TORONTO (Reuters) - Canadian Tire Corp Ltd reported a lower second-quarter profit as it was hurt by tough economic conditions and unseasonable cold weather, prompting it to cut its earnings forecast and sending its shares sharply lower.
The country’s largest auto parts and household goods retailer said its net earnings fell to C$97.7 million ($93 million), or C$1.20 a basic share, from C$122.5 million, or C$1.50 a share, a year earlier.
The company said it expects earnings per share for 2008 will be in the range of C$4.75 to C$5.05, falling below earlier estimates of C$5.15 to C$5.40.
Shares of Canadian Tire, which also operates gasoline bars and sells financial services, slumped more than 7 percent on the Toronto Stock Exchange, making it among the day’s biggest net decliners.
The company said the cut to its forecast was due to the lower quarterly earnings, an inventory adjustment at clothier Mark’s Work Wearhouse, and higher retail inventory at the end of the second quarter.
“The issue is that these guys when they came out with the first quarter, they kind of had that hockey stick expectation for the back half that things would improve, and I think now it’s more realistic,” said Brian Yarbrough, an analyst with Edward Jones.
“If consumer spending in Canada slows even more then I think, obviously there’s a risk to those numbers, but right now when I go through my model ... I think it’s realistic — but, once again, that depends on the environment staying like it is and not getting any worse.”
Adjusted earnings fell to C$94.7 million from C$109.8 million, hurt by a C$6.4 million after-tax investment to relaunch the Options MasterCard, as well as the inventory adjustment at Mark’s.
Analysts had expected a profit of C$1.35 a share before items, according to Reuters Estimates.
Chief Financial Officer Huw Thomas said in an interview that the lower outlook was a result of these factors seen in the first half of the year, and he still expects the second half of the year to be better than the last half of 2007.
Gross operating revenue rose to C$2.5 billion from C$2.3 billion.
The company, which also sells sporting equipment and clothes, said retail sales at its core Canadian Tire and PartSource stores edged up 1.5 percent to C$2.2 billion, while same store sales were down 0.5 percent.

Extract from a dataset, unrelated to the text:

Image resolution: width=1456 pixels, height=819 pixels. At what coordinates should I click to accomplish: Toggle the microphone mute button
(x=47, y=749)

Retail sales across all categories were hurt by the sluggish economy, while seasonal leisure items were particularly soft due to cold, wet weather in May and June.

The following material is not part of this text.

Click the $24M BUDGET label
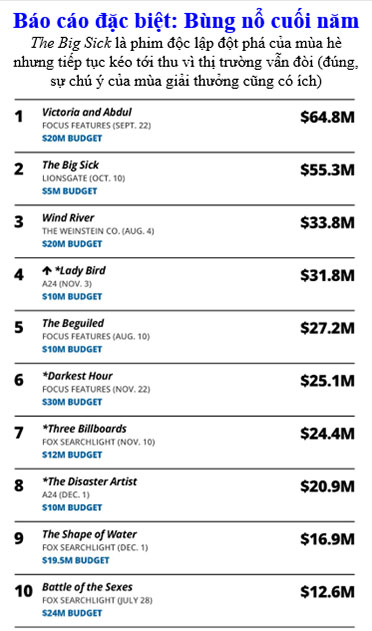This screenshot has height=631, width=372. coord(72,613)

However, business improved in July with warmer weather, it said, making for a 5.1 percent increase in overall sales and a 3.1 percent increase on a same store basis.
To spark sales growth, Canadian Tire is opening “small market” stores designed for smaller towns and testing “smart stores,” which will focus on higher-profit products with improved store organization and display.
The company has already opened two of the small market stores and will open two more later this year. It plans to open two smart stores this year, and expects 25 more to follow in 2009.
Canadian Tire’s more actively traded class A shares finished down C$4.02 at C$48.40 in the late afternoon.